I can list dozens of societal reasons, systems failures, poor but inevitable choices, and personal relationships that shred the bootstrap theory. But that would be a whole other post.
All I ask is that you avoid thinking that anyone is wholly self-made. And pause for a moment before you assign individual blame to others who might be struggling.
It Also Takes More Than Luck
On the flip side, it’s a mistake to attribute success only to luck or privilege. There are a few exceptions – if you’re born wealthy or have a huge gambling win. A lottery winner is not self-made. Neither is someone who was born into a multi-million dollar fortune and managed to make more millions. It’s the proverbial born on third base thinking you hit a triple situation.
Otherwise, I firmly believe that hard work, talent, and persistence put you in the best position to seize opportunities. While it’s not wholly true that “we make our own luck” it is true that we can position ourselves to take advantage of it.

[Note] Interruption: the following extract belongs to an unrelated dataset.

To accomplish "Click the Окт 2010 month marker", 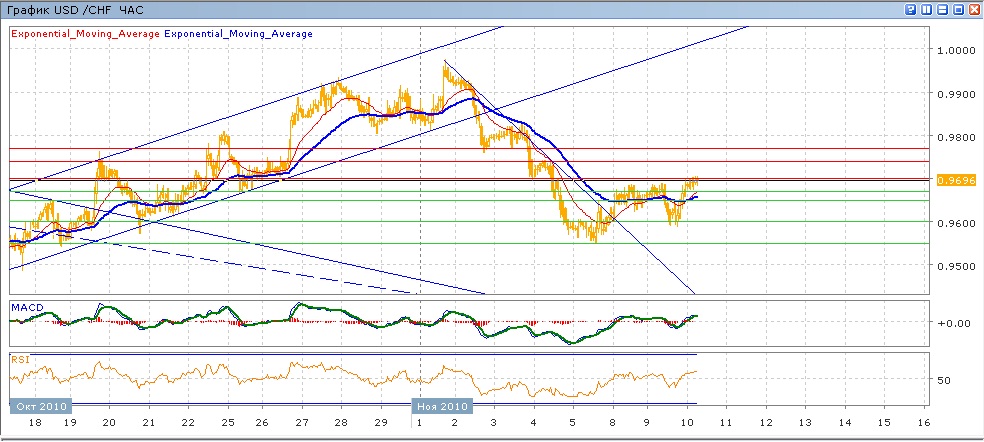I will pyautogui.click(x=38, y=406).
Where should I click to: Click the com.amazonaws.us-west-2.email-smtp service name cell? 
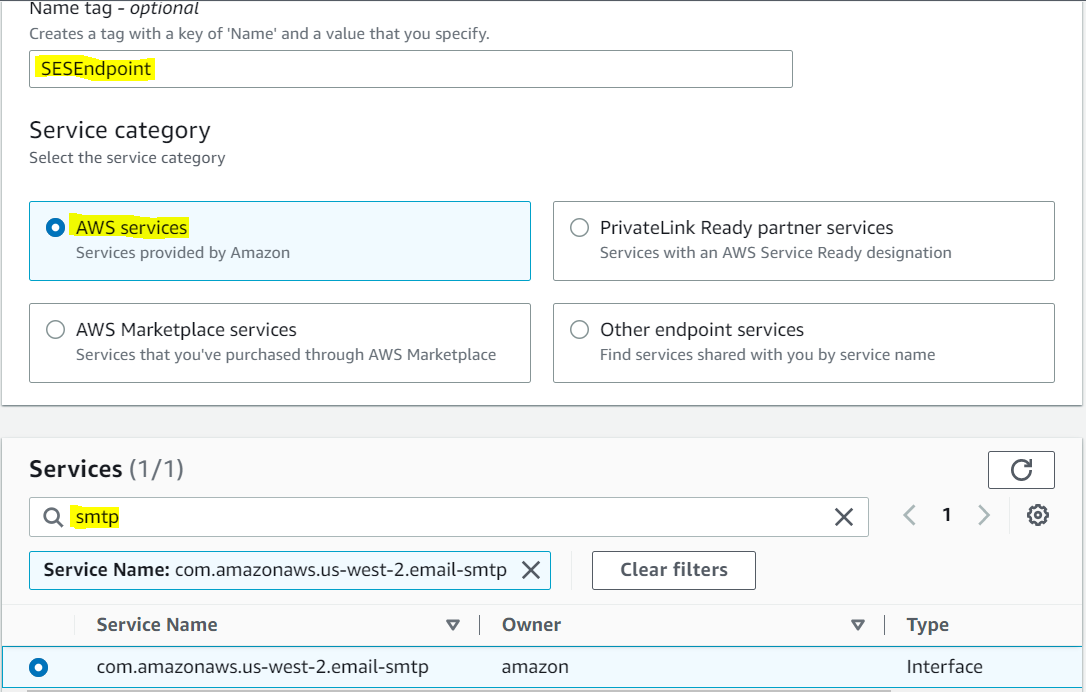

The person stranded on an island who spends her days lighting signal fires, carving “help” on the beach, and foraging food is much more likely to be rescued. She still needs a plane or boat to come by.
As with too many things these days, we paint ourselves into either/or situations in this argument. If you’ve made it, you deserve congratulations. Now, use that success to help someone else.
This can be the great side of the FI community – if you use your successes, struggles, and fortunate moments to help others.
Your Experience is YOUR Experience – But It Might Be Helpful to Others
I consider my childhood hard, but certainly not exceptionally so. I can whine about some moments, list the things I missed out on, and talk about where I might be otherwise. But, there are others who had far less money and security.
And, there are others who had more money and security than I did, but had it worse for other reasons. Abuse, addiction, health. There are countless things that can drag people down.
We often use the phrase “personal finance is personal.” It’s true just from a facts standpoint – you can’t just tell someone to make the same choice on debt paydown you did. You might have different interest rates, incomes, saving goals, and assumptions about investment returns. Simple numbers make each situation personal.
“Personal” should also acknowledge that each of us has our own relationship to money. We have our own history of missed opportunities, childhood moments, risk tolerances, and definitions of happiness.
We know this to be true, but do we feel it
I addressed the educaton value of so many different voices sharing their experiences in my Zone of Proximal Development post.
Stories matter because they can change people in ways numbers can’t.
My story is mine. I don’t find it that special. Even this post seems self-indulgent to me. Yet, I know I find value in reading about the experiences of others.
I’m so grateful for those willing to share their stories. And I love the Educator on FIOR interviews.
Admitting These Things is Strength, Not Weakness
I see strong reactions to concepts of privilege and the importance of luck in success. I’ve even had those reactions myself at different points in my life.
In my experience, they come when a person’s ego is tangled deeply with the concept of self-made personal success. Or, the idea that a team is somehow less than an individual. It’s the financial equivalent of the little man who needs to fight to prove his toughness.
I’ve even seen it asserted that acknowledging one’s own privilege is some sort of failure or weakness.
In fact, it’s quite the opposite. It takes self-confidence to say “Others were part of my success.”
The most centered, well-adjusted people I’ve ever met have come to this realization and found peace and comfort in it. I want to be one of those people.
I recognize how lucky I am. I’m grateful for the breaks I’ve had, the support I’ve received, and that I was able to persevere. I want to use my fortune to help others.
When you find success, what will you do with it?